Forgot to say she also has black puppies available. Her number is : 

01953 789 137 or 07557301060 

If you speak with her she will know who sparkle is


----------



## poppy15 (Oct 21, 2013)

Thankyou for your reply, I'll have another look I know the advert you mean - lovely to get a recommendation as I find it so hard when looking at all the ads to know what they maybe like! Thanks again


----------



## Sparkle (Oct 23, 2013)

No problem. I know what you mean my daughter and I looked at lots of adverts over the country. We saw a cockapoo at the Holkham fair and I was even more smitten. When I called Wendy she was happy for us to meet her and look at her puppies. I liked the fact that the puppies go into her house and get used to house noises. I was put off personally by puppy type factory farm breeders. This is not the case with Wendy. Good luck with you search


----------



## poppy15 (Oct 21, 2013)

Hi Sparkle, I forgot to thankyou for your last message. I spoke to Wendy today & she seems lovely so hopefully going to visit in the next few days as she has some puppies at the moment.


----------



## Sparkle (Oct 23, 2013)

You are welcome. Yes Wendy is a really lovely lady. We have met our puppies brother at dog training! He is a great puppy too.This was completely by accident. It's so awesome to see her playing with her brother I can also recommend dog training in Norwich if you are interested too. We have been going for a few weeks now and it's not only fun but you learn so much too! 

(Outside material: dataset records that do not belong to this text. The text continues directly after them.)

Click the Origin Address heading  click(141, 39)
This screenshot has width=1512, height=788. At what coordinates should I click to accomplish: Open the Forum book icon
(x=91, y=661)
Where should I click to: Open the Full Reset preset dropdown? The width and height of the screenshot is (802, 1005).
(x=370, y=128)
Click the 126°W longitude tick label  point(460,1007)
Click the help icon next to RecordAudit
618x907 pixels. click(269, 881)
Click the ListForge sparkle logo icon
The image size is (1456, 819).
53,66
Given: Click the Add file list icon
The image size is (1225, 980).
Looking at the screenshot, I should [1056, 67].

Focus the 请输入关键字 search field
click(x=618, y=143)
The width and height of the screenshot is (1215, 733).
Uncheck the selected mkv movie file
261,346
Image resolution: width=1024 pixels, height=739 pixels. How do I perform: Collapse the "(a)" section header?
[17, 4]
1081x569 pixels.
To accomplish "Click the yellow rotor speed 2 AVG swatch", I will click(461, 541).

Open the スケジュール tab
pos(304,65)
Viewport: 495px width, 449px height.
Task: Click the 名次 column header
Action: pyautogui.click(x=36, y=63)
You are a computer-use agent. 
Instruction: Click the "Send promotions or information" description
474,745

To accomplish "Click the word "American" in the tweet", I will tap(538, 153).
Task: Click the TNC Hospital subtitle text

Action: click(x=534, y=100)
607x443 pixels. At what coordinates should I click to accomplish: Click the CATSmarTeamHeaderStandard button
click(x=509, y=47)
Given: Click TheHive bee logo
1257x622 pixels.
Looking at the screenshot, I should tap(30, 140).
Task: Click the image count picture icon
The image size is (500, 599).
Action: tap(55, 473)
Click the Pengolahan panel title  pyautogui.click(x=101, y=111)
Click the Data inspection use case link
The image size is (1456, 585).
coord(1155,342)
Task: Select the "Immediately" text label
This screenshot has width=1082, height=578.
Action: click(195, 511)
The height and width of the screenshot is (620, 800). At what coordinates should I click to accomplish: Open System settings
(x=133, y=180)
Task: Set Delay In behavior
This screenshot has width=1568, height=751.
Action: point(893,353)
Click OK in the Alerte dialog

Wendy allowed us lots of visits as I have two children who were soooo excited and needed to visit her before she could come home with us. Good luck , it's so exciting to pick your new baby


----------



## poppy15 (Oct 21, 2013)

Hi Sparkle, we chose & brought home our new puppy from Wendy on Sunday & she is sooo cute!!


----------



## erinafare (Dec 9, 2012)

poppy15 said:


> Hi Sparkle, we chose & brought home our new puppy from Wendy on Sunday & she is sooo cute!!


Pictures please


----------



## Sparkle (Oct 23, 2013)

Hi so pleased that you found a puppy. Glad that you went to Wendy, I would definitely oh back to her again  hope it's going well. My baby is 5 months now and she's awesome. I can't imagine not having her with us now!


----------



## poppy15 (Oct 21, 2013)

*Pic of Bella*

Introducing Bella (now 11.5 weeks) Such a little sweetie!


----------



## poppy15 (Oct 21, 2013)

Another go at adding photo!


----------



## fairlie (Sep 7, 2013)

The name suits her perfectly!


----------



## Jo G (Sep 13, 2015)

*Wendy Barlow cockapoos*

Hi Poppy ,

I would love to hear about how you are getting on with your cockapoo from Wendy Barlow.
Just spoken to her daughter and we are hopefully getting a puppy from them after seeing recommendations on this site. 

Thanks 
Jo


----------